==== READING PASSAGE

During his absence from China, Mr. Ma spent considerable time in Japan, according to people who know him. Despite strained diplomatic ties with Beijing, the country has become a popular destination for wealthy Chinese who find their own country less hospitable these days.
A local magazine, Friday, reported he was living part of the time at a house in Hakone, a venerable hot-springs resort about 50 miles from Tokyo. An employee of a sushi shop nearby told The Wall Street Journal that an assistant to the mogul often came by to pick up takeout orders with delicacies like sea urchin and fatty tuna, but the employee said the shop hasn’t had orders from him recently.
Mr. Ma also traveled extensively during this period, often to pursue his interests in food and related fields, according to people who know him. One person who spoke with him said Mr. Ma often remarked on his admiration for Japanese food and wondered why China couldn’t produce something similar.
Jack Ma, in cap, visited a Dutch flower grower in Bleiswijk, the Netherlands, in 2021.
Photo:
ANTHURA/via REUTERS
In a 2017 speech, Mr. Ma said technologies such as cloud computing and big data could help farmers in China. He called modernizing agriculture “a bright spot and important growth pillar for China’s economic development” over the next two to three decades, and in a 2019 appearance at the World Economic Forum in Davos, he said that if he could start a new business, he would go into farming.
Last July 2, he visited Wageningen University & Research in the Netherlands. The university said that Mr. Ma “would like to fully devote his time and efforts to agriculture and food sustainability, including in the Gobi Desert,” which spans Mongolia and China.
A few months later on Oct. 17, he toured Kindai University’s Aquaculture Research Institute in Japan’s Wakayama prefecture next to Osaka, according to a university official and a photo of the event. The university’s researchers are noted for having figured out how to farm the unruly bluefin tuna, a step toward creating a stable supply of the fish beloved by sushi fans.
Mr. Ma was part of a delegation of foreign businesspeople visiting the fish farm and listened quietly to the explanation without identifying himself as an internet billionaire, according to the university official. Staff on the scene didn’t recognize him, but days later, senior staffers saw a group photo of the delegation and realized they might have had a famous visitor. “So we went through the names signed by the visitors, and his name was there,” the official recalled.

========
==== TASK MATERIAL

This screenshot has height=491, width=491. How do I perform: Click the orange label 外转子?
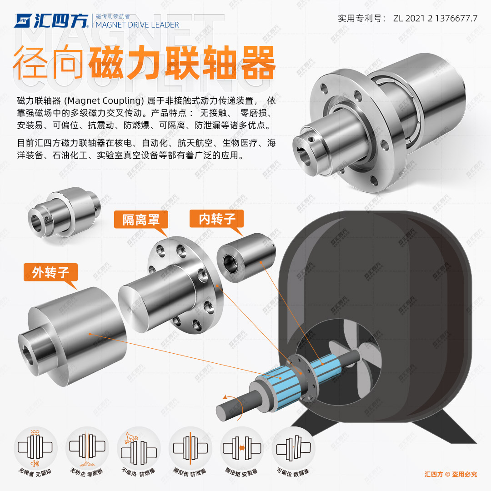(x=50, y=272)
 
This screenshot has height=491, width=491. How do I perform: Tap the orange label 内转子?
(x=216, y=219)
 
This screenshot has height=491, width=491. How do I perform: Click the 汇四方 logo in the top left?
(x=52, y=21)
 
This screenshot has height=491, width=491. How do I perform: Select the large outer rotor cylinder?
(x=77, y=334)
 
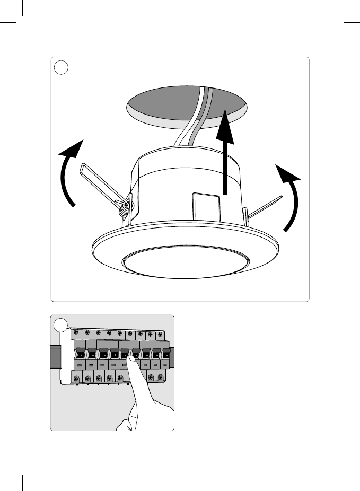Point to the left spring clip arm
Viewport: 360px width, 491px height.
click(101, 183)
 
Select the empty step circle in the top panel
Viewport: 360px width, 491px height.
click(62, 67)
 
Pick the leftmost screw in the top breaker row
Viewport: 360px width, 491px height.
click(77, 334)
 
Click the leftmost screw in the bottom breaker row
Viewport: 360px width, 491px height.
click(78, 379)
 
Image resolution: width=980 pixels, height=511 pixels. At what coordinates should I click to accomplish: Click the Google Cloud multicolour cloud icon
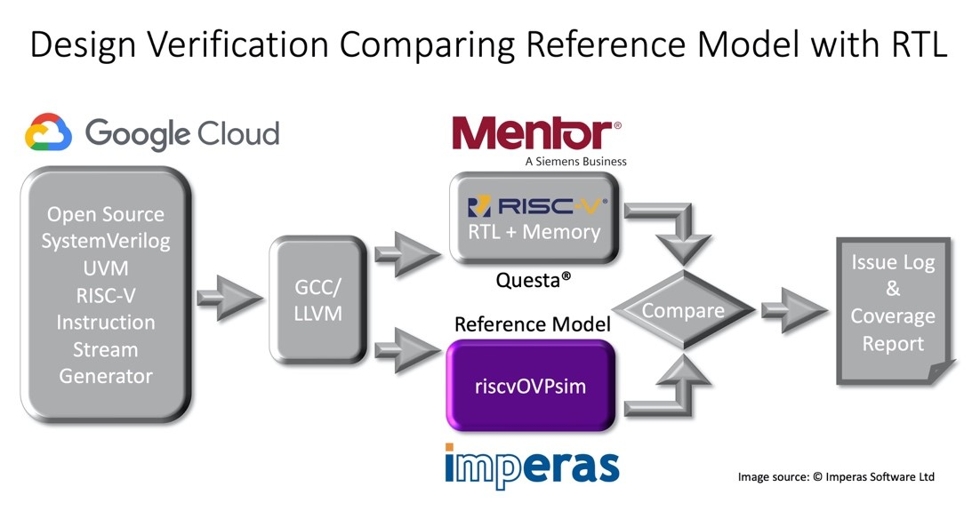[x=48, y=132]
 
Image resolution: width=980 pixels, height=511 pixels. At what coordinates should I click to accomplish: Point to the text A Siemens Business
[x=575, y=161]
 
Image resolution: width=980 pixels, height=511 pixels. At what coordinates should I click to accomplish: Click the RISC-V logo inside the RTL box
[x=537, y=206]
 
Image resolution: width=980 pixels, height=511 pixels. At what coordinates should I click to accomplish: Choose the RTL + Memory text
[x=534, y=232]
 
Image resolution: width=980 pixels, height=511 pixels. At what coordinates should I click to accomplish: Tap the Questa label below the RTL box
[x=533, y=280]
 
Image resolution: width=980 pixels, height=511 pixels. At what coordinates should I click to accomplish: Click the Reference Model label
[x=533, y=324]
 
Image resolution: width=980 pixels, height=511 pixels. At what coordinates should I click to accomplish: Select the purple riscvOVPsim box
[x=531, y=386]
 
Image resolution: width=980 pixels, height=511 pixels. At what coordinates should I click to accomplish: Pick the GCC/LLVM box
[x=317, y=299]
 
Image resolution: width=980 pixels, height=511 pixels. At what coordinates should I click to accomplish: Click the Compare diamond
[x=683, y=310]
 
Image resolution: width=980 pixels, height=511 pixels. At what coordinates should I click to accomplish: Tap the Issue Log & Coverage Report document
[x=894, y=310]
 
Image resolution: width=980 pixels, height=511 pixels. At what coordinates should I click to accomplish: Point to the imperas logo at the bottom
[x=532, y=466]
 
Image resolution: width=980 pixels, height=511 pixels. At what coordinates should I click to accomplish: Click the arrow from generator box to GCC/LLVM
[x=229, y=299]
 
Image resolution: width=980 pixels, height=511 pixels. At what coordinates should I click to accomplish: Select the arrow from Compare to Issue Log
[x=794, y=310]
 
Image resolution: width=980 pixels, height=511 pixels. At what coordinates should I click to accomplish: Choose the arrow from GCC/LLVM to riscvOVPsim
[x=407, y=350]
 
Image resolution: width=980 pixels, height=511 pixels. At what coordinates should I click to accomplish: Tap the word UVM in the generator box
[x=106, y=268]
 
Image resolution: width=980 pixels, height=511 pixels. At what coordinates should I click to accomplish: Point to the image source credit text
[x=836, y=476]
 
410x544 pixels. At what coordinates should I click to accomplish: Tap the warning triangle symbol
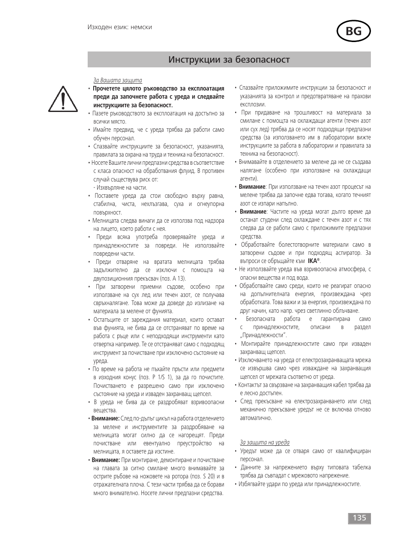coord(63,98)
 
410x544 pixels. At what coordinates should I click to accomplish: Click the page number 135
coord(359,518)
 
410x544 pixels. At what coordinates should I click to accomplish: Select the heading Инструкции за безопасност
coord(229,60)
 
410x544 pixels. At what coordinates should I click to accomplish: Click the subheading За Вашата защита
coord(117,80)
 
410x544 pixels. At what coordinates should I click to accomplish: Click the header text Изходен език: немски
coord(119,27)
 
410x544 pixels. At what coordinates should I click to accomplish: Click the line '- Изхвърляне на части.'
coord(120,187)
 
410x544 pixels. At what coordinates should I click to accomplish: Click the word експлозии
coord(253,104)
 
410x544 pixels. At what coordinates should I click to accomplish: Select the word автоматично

========

# [SET PROBLEM A]
Show every line of the listing that contains the string "breaker", matching its case exactly.
# [SET PROBLEM B]
Resume the passage about Jack Ma's time away from China, starting right after its final sentence.
The passage and the listing have no connection to each other.

# [WRITTEN REPLY A]
Pick the leftmost screw in the top breaker row
Click the leftmost screw in the bottom breaker row

# [WRITTEN REPLY B]
By January, it was Bangkok’s turn. People familiar with the trip said Mr. Ma met
Dhanin Chearavanont,
the senior chairman of Charoen Pokphand Group, a prominent Thai conglomerate whose businesses include food.
The two billionaires discussed ways to address food shortages and Mr. Ma asked his hosts about rice cultivation technology in Thailand, according to a person at the meeting and another person familiar with it.
Mr. Ma was also photographed on the trip attending a Thai boxing match and playfully rolling up his sleeves to adopt a boxing pose.
That was one of several occasions when Mr. Ma’s leisure-time activities drew notice. A local news outlet on the Spanish island of Mallorca spotted Mr. Ma there in June 2022, and his visit to Spain at that time was confirmed by a person who helped with his schedule.
In February, Chinese visitors in Melbourne, Australia, spotted their famous compatriot there, and soon after he made a stop in Fiji, according to a social-media post by Fiji’s tourism authority.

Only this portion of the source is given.